QUOTED TEXT:
- - -
20140813

My Rapist Doesn’t Know He’s A Rapist (Because My Culture Hasn’t Taught Him He Is One)

And for that reason, four years later, I’m trying to get myself to stop hating him.

I was a college freshman, naive, perpetually high on my newfound freedom and ready to take on whatever opportunity fell in my lap that day — provided I was nice and wasted off 10 shots of vodka from a plastic handle. I was making new friends, trying new things, and making out with LOTS of boys. I didn’t have much sexual experience, I’d only had sex with one boy back in high school, so college parties full of attractive drunk boys I’d likely never see again were like a gold mine. It was harmless, and fun as hell.

On the night I was raped by a friend of a friend, I made the first move.

I was the one who gave him “the look” for a solid twenty minutes while he danced with another girl, until he ditched her and came over to me. I was the one who kissed him. Despite that, I never once invited him back to my room, gave him my phone number, or gave him any outright implication that this was going any farther than those two hours on the dance floor. When he knocked on the door of my dorm room later that night, he admitted he’d asked his friend where I lived; he wanted to get my number. I thought that was sweet. I invited him in.

I wasn’t left with any bruises. He never held me down. He didn’t use physical force at all.

But it was 3 am, I was drunk beyond comprehension, and I never said yes.

I remember laying on my back while he and his whiskey dick had sex with my unresponsive, near-asleep body, all the while praying for it to be over. When he finished (on my chest, I might add), I shoved him off of me. I asked him to leave, and immediately threw up in my trash can. I stood in the shower for an hour and still couldn’t get the dirty feeling off. I cried for hours. I didn’t understand what was wrong with me, and attributed it to “being drunk and emotional”. I didn’t tell my friends.
- - -
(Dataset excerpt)
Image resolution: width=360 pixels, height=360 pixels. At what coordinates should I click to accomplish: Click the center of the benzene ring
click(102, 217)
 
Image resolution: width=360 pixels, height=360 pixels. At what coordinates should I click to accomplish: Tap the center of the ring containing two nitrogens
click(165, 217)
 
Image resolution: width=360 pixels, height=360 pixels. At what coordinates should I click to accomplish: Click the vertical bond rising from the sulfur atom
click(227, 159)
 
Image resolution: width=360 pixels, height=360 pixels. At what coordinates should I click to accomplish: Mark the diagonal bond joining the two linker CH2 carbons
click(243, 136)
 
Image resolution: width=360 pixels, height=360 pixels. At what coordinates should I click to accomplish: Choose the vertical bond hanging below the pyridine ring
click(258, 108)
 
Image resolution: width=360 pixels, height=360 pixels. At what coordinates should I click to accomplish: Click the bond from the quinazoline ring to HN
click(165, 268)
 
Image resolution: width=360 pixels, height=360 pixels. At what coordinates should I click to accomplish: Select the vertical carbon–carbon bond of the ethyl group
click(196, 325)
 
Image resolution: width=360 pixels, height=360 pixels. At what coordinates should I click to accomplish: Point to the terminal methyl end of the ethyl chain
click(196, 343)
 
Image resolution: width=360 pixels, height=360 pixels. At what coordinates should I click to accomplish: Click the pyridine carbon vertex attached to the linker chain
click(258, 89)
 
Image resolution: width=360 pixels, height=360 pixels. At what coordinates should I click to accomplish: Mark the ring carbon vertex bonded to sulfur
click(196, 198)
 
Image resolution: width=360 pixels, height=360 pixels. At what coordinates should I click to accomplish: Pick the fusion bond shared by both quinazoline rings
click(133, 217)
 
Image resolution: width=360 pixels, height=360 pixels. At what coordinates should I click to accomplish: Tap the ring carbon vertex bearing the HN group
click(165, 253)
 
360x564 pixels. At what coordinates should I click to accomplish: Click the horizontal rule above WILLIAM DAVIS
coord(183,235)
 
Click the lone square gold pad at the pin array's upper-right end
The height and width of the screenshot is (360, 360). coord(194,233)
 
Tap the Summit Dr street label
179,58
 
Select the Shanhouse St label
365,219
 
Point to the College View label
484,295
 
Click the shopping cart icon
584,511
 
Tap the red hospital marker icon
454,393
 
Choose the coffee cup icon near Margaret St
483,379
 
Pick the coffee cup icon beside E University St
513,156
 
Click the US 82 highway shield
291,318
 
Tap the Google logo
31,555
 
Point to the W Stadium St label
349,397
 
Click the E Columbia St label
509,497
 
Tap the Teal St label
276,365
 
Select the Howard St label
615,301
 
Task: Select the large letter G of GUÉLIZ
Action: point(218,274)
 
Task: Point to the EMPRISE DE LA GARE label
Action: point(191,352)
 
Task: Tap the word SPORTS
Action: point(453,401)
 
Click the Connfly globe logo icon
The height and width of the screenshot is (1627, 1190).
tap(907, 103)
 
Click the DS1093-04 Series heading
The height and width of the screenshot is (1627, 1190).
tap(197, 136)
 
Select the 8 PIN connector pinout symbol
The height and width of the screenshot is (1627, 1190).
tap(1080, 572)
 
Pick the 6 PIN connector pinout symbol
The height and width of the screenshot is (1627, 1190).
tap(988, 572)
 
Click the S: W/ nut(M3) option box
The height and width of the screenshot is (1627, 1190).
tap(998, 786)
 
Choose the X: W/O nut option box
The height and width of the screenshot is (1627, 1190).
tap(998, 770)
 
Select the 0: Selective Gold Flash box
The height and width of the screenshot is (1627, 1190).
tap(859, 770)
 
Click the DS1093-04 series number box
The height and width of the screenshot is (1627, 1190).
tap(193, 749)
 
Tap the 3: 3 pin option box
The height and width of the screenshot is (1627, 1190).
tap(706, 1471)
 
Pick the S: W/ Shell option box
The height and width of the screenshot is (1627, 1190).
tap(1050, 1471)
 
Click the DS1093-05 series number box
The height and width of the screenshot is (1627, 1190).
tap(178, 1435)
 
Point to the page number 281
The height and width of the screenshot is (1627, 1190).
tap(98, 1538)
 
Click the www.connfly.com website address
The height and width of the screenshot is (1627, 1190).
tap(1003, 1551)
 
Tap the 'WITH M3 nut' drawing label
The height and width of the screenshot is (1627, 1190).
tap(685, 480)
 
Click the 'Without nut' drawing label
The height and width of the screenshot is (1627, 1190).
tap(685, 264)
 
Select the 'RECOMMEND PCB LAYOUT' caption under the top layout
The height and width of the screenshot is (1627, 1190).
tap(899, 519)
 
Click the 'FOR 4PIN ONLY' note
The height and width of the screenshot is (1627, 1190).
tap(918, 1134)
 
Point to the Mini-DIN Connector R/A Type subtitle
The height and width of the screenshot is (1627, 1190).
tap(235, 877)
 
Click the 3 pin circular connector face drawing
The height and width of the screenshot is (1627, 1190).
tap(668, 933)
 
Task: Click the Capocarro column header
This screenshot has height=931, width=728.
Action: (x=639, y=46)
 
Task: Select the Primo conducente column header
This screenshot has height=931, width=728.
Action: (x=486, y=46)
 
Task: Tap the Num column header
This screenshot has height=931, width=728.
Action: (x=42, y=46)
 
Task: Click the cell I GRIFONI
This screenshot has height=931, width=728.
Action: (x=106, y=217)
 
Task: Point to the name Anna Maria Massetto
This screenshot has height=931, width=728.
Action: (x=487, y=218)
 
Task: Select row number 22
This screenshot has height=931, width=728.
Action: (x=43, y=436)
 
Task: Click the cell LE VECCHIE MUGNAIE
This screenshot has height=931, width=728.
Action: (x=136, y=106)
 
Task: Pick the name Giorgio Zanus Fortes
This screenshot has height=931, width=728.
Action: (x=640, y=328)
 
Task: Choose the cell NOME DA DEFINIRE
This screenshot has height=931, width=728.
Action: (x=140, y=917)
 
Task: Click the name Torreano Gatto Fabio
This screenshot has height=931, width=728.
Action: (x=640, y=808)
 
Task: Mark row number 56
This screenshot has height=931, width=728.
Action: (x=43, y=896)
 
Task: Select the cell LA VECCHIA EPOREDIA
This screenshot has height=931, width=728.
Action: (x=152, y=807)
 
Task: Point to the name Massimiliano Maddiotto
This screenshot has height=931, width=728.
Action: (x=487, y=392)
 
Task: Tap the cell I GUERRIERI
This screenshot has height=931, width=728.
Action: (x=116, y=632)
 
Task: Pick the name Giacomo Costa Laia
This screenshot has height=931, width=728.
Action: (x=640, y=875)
- - -
TASK SET:
1. Answer these questions using the essay that comes before the entries:
(a) How many years have passed since the events the essay describes?
(b) For how long did the narrator give him "the look" while he danced with another girl?
(c) How long did the narrator stand in the shower?
2. Reproduce the passage of the essay from "And for that" to "the first move.".

RESULTS BY TASK:
1.
(a) Four years.
(b) A solid twenty minutes.
(c) An hour.

2.
And for that reason, four years later, I’m trying to get myself to stop hating him.

I was a college freshman, naive, perpetually high on my newfound freedom and ready to take on whatever opportunity fell in my lap that day — provided I was nice and wasted off 10 shots of vodka from a plastic handle. I was making new friends, trying new things, and making out with LOTS of boys. I didn’t have much sexual experience, I’d only had sex with one boy back in high school, so college parties full of attractive drunk boys I’d likely never see again were like a gold mine. It was harmless, and fun as hell.

On the night I was raped by a friend of a friend, I made the first move.